▸ **Data provided**

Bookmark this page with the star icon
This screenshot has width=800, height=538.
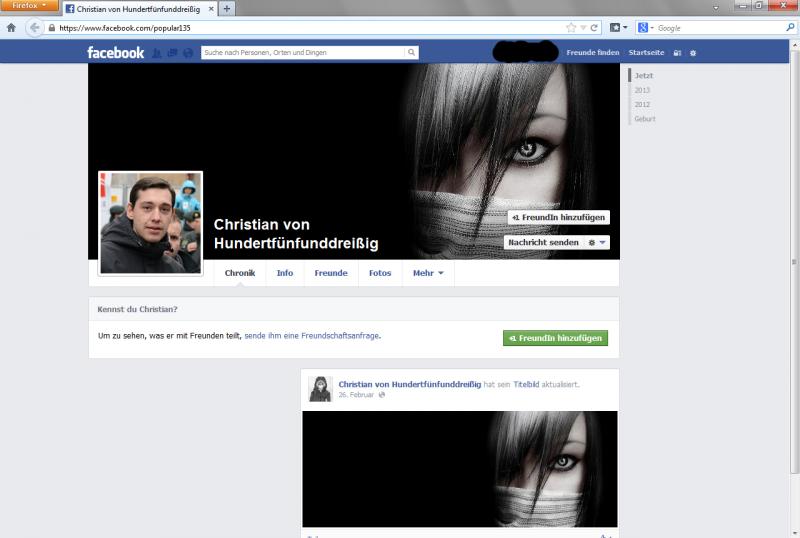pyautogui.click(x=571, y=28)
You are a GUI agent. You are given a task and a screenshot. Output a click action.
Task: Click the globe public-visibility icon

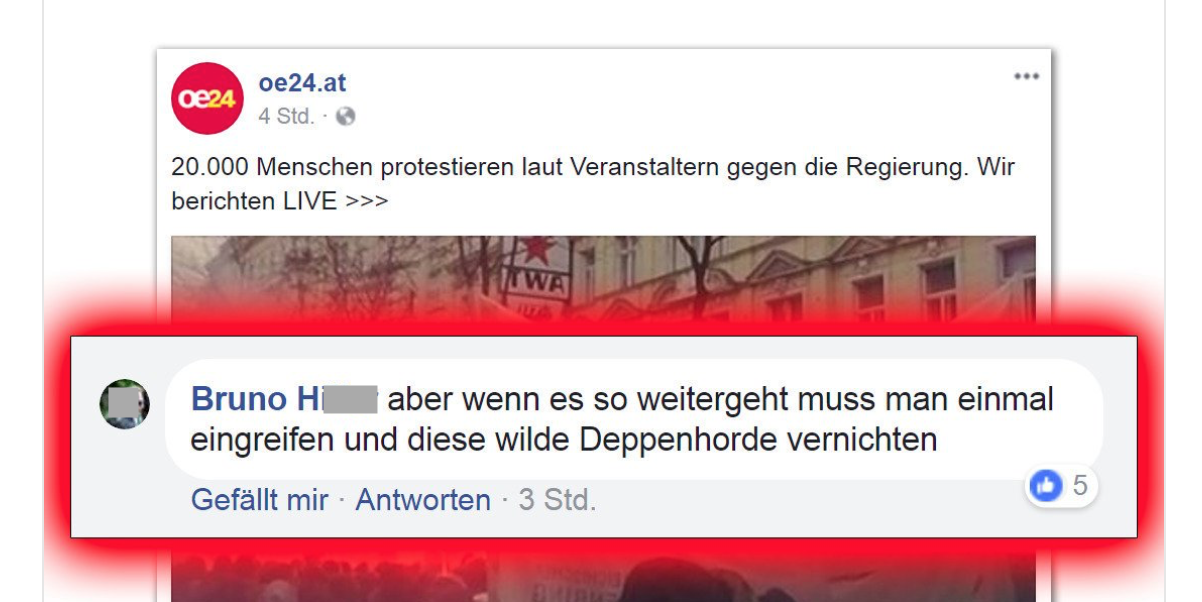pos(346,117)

▸ **Task item**
Leave out the pictures and copy the rest of the material above exactly.

▸ **Written solution**
Bookmark this page with the star icon
This screenshot has width=800, height=538.
pyautogui.click(x=571, y=28)
You are a GUI agent. You are given a task and a screenshot. Output a click action.
Task: Click the globe public-visibility icon

pos(346,117)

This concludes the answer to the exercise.